EXERCISE INSTRUCTIONS:
1. According to the passage on Phase I interconnection reports, how much time does MISO's process add for PJM-MISO seam upgrades?
2. Write a continuation of the passage on Phase I interconnection reports, starting right after its final sentence.

PAGE TEXT:
Contingent facilities: the section everyone underreads
Section 10 (Contingent Facilities) is the most undervalued part of a Phase I report. A contingent facility is a network upgrade required for the project to interconnect at full MFO, but allocated to a higher-priority queue project. Two scenarios apply:
- Prior queue project completes the upgrade on schedule. Your project benefits without paying for it. This is the favorable case.
- Prior queue project withdraws or delays. Your project either inherits the allocation (cost shifts to you in Phase II) or loses the ability to interconnect at full MFO until the upgrade is built.
The Phase I report does not predict which scenario will occur. The developer must do the contingency analysis themselves: pull each contingent facility's prior queue project, evaluate that project's site control coverage and study readiness, and assess the probability of withdrawal. A contingent facility tied to a project with weak site control is a contingent facility you should expect to inherit.
Affected systems: the schedule risk that is not on your timeline
Section 11 (Affected Systems) covers upgrades on transmission systems that are not part of PJM — typically neighboring RTOs (MISO, NYISO, ERCOT for SE Texas-adjacent regions) or non-PJM utilities. These upgrades follow the affected system's own study and construction process, which is independent of PJM's schedule.
The most common affected system patterns for Cycle 1 are:
- PJM-MISO seam upgrades. Required for projects in the AEP and ComEd zones whose flow patterns affect MISO's transmission system. MISO's process adds 12 to 18 months.

RECORDED INFORMATION:

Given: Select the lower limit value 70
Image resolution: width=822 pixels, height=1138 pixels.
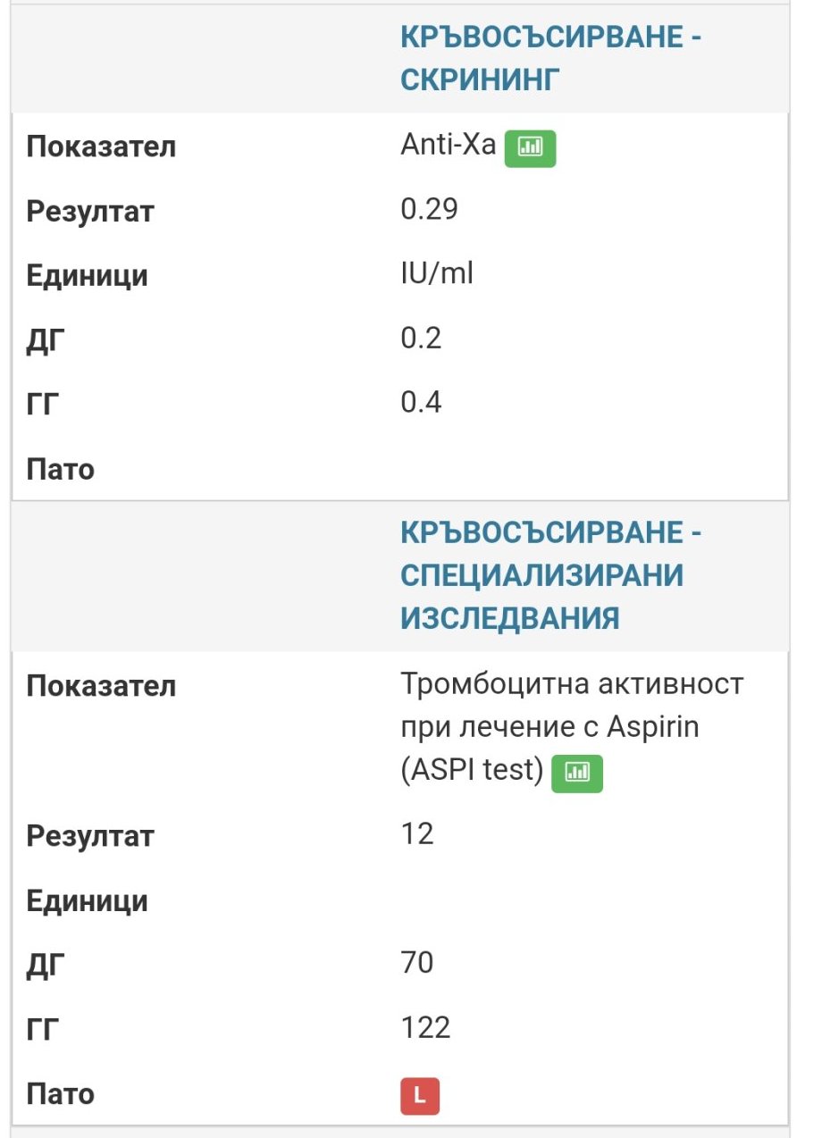Looking at the screenshot, I should 417,963.
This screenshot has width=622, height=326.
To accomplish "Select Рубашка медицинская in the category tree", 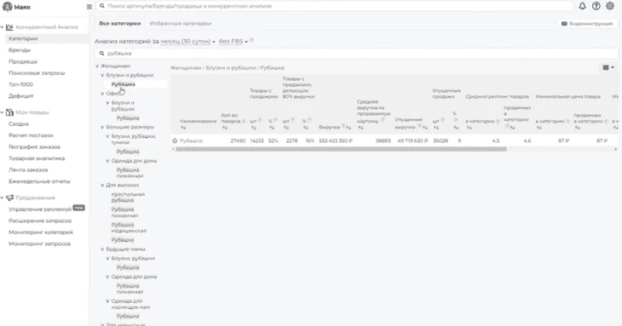I will [129, 227].
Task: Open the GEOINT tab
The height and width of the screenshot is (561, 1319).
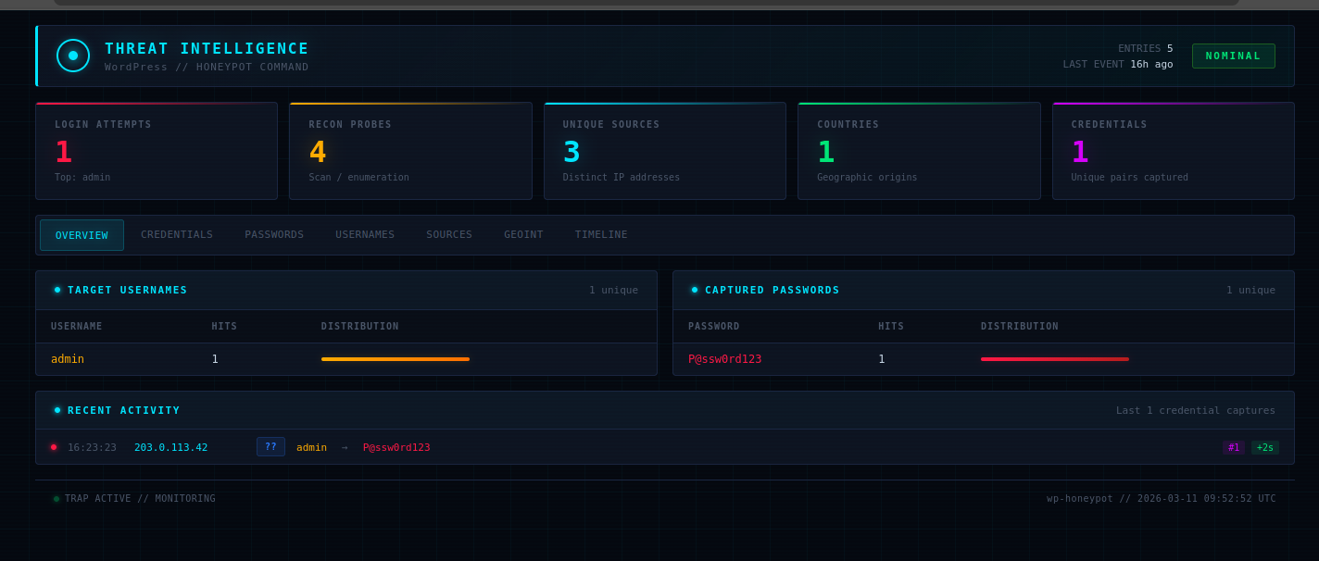Action: pos(523,234)
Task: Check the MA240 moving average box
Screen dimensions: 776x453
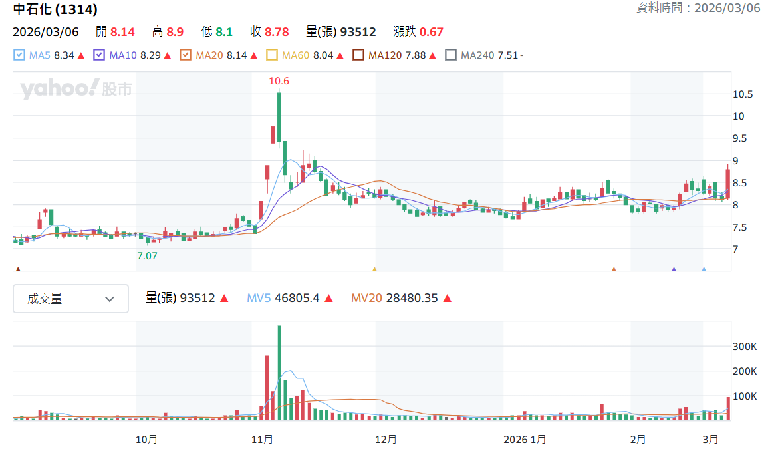Action: coord(451,55)
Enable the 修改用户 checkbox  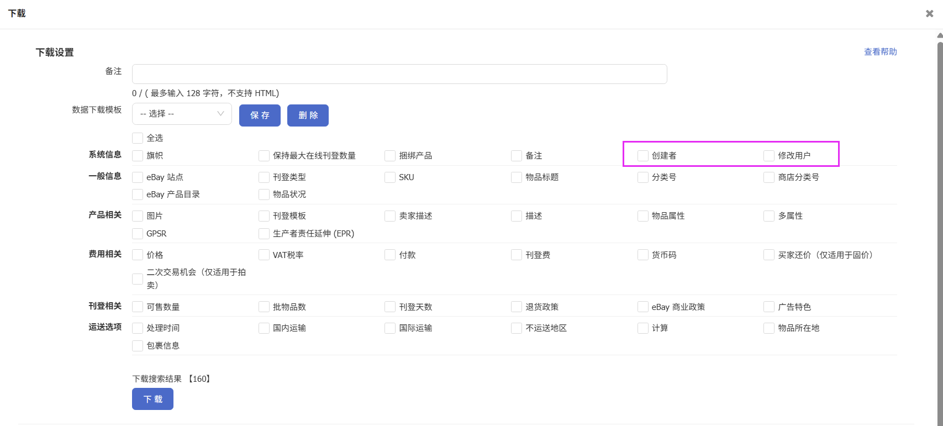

EXPECTED RESPONSES:
1. 12 to 18 months

2.
- PJM-NYISO interface flows. Required for projects in the PSEG, JCPL, and Met-Ed zones. NYISO's class year process can add 18 to 24 months.
- Local distribution-tied affected systems. Required for projects on legacy distribution-class circuits that have been upgraded to transmission. These are governed by the relevant transmission owner's local process.
Affected system schedule risk does not appear on the PJM critical path because it is not on PJM's timeline. The developer must build the affected system process timeline into their own in-service date estimate, and accept that PJM will not be the schedule bottleneck for these upgrades.
The TC1 baseline: what advancing looks like
Transition Cycle 1 was the first cycle PJM ran under the cycle process, and its results are the only public benchmark for Cycle 1 expectations. Three TC1 statistics are particularly useful for interpreting your Cycle 1 Phase I result:
- ~35% of TC1 capacity advanced past Phase I. Two-thirds of TC1 capacity withdrew at DP1 or before. Withdrawal is not failure — it is a routine outcome of Phase I cost discovery.
- Battery storage was the strongest performer at ~18% of advancing capacity. Battery's smaller footprint, faster construction, and higher MFO-to-acreage ratio drove higher advance rates.
- Average allocated network upgrade cost was approximately $206/kW. Phase I results above $300/kW were correlated with TC1 withdrawals; results below $150/kW were correlated with advance to Phase II.
These statistics, combined with the published PJM announcement of TC1 study completion in September 2025, provide the empirical baseline for the Cycle 1 distribution. Modo Energy and other industry analysts have published TC1 economic analyses that disaggregate these averages by zone and technology — useful inputs for a project-specific comparison.
The TC1 distribution is right-skewed: median allocated cost is below average, but the long tail of $400/kW and higher results pulls the mean up. Your project's percentile within the TC1 distribution is the most relevant comparison.
The Decision Point I 3-question framework
Decision Point I forces a binary commitment: continue into Phase II (with additional deposits) or withdraw. The decision is rarely obvious from the cost alone. Three questions, applied in order, produce a defensible DP1 decision.
Question 1: Is the allocated cost economic at this MFO and PPA assumption?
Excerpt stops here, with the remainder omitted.